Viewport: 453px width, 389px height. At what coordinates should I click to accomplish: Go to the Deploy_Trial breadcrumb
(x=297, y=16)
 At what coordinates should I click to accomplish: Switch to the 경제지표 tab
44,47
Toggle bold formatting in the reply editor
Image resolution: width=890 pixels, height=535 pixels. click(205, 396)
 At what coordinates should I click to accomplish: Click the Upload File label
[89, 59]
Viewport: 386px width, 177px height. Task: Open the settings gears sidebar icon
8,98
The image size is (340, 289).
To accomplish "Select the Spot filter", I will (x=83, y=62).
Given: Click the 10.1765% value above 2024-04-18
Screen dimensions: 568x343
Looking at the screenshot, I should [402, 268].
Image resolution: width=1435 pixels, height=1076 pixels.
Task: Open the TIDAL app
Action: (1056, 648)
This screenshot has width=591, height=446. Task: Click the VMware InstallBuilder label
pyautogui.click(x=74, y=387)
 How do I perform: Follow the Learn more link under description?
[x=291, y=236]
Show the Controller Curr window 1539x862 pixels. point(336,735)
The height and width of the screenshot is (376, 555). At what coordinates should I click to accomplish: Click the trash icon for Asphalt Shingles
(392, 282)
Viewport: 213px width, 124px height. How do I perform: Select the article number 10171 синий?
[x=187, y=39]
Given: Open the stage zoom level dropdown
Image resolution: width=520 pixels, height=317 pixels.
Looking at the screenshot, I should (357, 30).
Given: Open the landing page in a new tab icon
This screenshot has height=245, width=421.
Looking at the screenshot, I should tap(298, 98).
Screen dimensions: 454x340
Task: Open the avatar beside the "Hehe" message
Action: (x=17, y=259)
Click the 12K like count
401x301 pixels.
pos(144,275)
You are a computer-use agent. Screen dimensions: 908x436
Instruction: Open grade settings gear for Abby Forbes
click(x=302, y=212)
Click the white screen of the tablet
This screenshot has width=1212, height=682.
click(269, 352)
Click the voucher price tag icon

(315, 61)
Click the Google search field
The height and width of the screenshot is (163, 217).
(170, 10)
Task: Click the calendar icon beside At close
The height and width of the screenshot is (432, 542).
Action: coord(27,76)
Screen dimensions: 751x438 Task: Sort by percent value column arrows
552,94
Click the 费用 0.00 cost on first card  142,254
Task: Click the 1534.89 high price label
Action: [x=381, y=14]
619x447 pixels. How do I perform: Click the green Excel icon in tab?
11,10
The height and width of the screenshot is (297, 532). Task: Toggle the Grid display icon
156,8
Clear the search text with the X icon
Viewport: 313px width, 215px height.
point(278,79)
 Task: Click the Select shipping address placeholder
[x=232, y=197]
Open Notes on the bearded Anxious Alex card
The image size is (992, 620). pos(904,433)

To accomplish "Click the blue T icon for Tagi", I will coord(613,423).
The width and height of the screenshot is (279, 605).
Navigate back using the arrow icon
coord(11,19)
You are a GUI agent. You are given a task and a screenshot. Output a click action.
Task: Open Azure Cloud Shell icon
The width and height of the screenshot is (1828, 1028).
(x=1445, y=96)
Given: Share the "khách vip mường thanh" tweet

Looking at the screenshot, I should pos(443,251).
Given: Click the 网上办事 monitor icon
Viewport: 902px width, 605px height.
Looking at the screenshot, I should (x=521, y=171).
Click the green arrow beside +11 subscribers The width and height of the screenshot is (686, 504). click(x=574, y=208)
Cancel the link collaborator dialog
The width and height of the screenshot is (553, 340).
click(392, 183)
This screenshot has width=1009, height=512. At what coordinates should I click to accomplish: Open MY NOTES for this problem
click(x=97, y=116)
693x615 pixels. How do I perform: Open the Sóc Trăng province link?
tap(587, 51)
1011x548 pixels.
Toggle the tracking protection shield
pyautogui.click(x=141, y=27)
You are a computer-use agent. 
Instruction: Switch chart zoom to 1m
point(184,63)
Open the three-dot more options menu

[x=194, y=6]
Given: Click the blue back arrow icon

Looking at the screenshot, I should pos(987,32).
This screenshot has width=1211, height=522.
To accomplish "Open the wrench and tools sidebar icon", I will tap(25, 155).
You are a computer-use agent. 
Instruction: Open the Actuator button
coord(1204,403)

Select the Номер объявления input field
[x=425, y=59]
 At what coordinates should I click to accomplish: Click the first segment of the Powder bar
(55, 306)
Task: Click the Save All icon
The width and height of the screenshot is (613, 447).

________________

**Task brief:** Could you quote every line of the items above verbatim, from the first through the last?

**Task result:**
Viewport: 453px width, 389px height. At what coordinates should I click to accomplish: Go to the Deploy_Trial breadcrumb
(x=297, y=16)
 At what coordinates should I click to accomplish: Switch to the 경제지표 tab
44,47
Toggle bold formatting in the reply editor
Image resolution: width=890 pixels, height=535 pixels. click(205, 396)
 At what coordinates should I click to accomplish: Click the Upload File label
[89, 59]
Viewport: 386px width, 177px height. Task: Open the settings gears sidebar icon
8,98
The image size is (340, 289).
To accomplish "Select the Spot filter", I will (x=83, y=62).
Given: Click the 10.1765% value above 2024-04-18
Screen dimensions: 568x343
Looking at the screenshot, I should [402, 268].
Image resolution: width=1435 pixels, height=1076 pixels.
Task: Open the TIDAL app
Action: (1056, 648)
This screenshot has width=591, height=446. Task: Click the VMware InstallBuilder label
pyautogui.click(x=74, y=387)
 How do I perform: Follow the Learn more link under description?
[x=291, y=236]
Show the Controller Curr window 1539x862 pixels. point(336,735)
The height and width of the screenshot is (376, 555). At what coordinates should I click to accomplish: Click the trash icon for Asphalt Shingles
(392, 282)
Viewport: 213px width, 124px height. How do I perform: Select the article number 10171 синий?
[x=187, y=39]
Given: Open the stage zoom level dropdown
Image resolution: width=520 pixels, height=317 pixels.
Looking at the screenshot, I should (357, 30).
Given: Open the landing page in a new tab icon
This screenshot has height=245, width=421.
Looking at the screenshot, I should tap(298, 98).
Screen dimensions: 454x340
Task: Open the avatar beside the "Hehe" message
Action: (x=17, y=259)
Click the 12K like count
401x301 pixels.
pos(144,275)
You are a computer-use agent. Screen dimensions: 908x436
Instruction: Open grade settings gear for Abby Forbes
click(x=302, y=212)
Click the white screen of the tablet
This screenshot has width=1212, height=682.
click(269, 352)
Click the voucher price tag icon

(315, 61)
Click the Google search field
The height and width of the screenshot is (163, 217).
(170, 10)
Task: Click the calendar icon beside At close
The height and width of the screenshot is (432, 542).
Action: coord(27,76)
Screen dimensions: 751x438 Task: Sort by percent value column arrows
552,94
Click the 费用 0.00 cost on first card  142,254
Task: Click the 1534.89 high price label
Action: [x=381, y=14]
619x447 pixels. How do I perform: Click the green Excel icon in tab?
11,10
The height and width of the screenshot is (297, 532). Task: Toggle the Grid display icon
156,8
Clear the search text with the X icon
Viewport: 313px width, 215px height.
point(278,79)
 Task: Click the Select shipping address placeholder
[x=232, y=197]
Open Notes on the bearded Anxious Alex card
The image size is (992, 620). pos(904,433)

To accomplish "Click the blue T icon for Tagi", I will coord(613,423).
The width and height of the screenshot is (279, 605).
Navigate back using the arrow icon
coord(11,19)
You are a GUI agent. You are given a task and a screenshot. Output a click action.
Task: Open Azure Cloud Shell icon
The width and height of the screenshot is (1828, 1028).
(x=1445, y=96)
Given: Share the "khách vip mường thanh" tweet

Looking at the screenshot, I should pos(443,251).
Given: Click the 网上办事 monitor icon
Viewport: 902px width, 605px height.
Looking at the screenshot, I should (x=521, y=171).
Click the green arrow beside +11 subscribers The width and height of the screenshot is (686, 504). click(x=574, y=208)
Cancel the link collaborator dialog
The width and height of the screenshot is (553, 340).
click(392, 183)
This screenshot has width=1009, height=512. At what coordinates should I click to accomplish: Open MY NOTES for this problem
click(x=97, y=116)
693x615 pixels. How do I perform: Open the Sóc Trăng province link?
tap(587, 51)
1011x548 pixels.
Toggle the tracking protection shield
pyautogui.click(x=141, y=27)
You are a computer-use agent. 
Instruction: Switch chart zoom to 1m
point(184,63)
Open the three-dot more options menu

[x=194, y=6]
Given: Click the blue back arrow icon

Looking at the screenshot, I should pos(987,32).
This screenshot has width=1211, height=522.
To accomplish "Open the wrench and tools sidebar icon", I will tap(25, 155).
You are a computer-use agent. 
Instruction: Open the Actuator button
coord(1204,403)

Select the Номер объявления input field
[x=425, y=59]
 At what coordinates should I click to accomplish: Click the first segment of the Powder bar
(55, 306)
Task: Click the Save All icon
The width and height of the screenshot is (613, 447).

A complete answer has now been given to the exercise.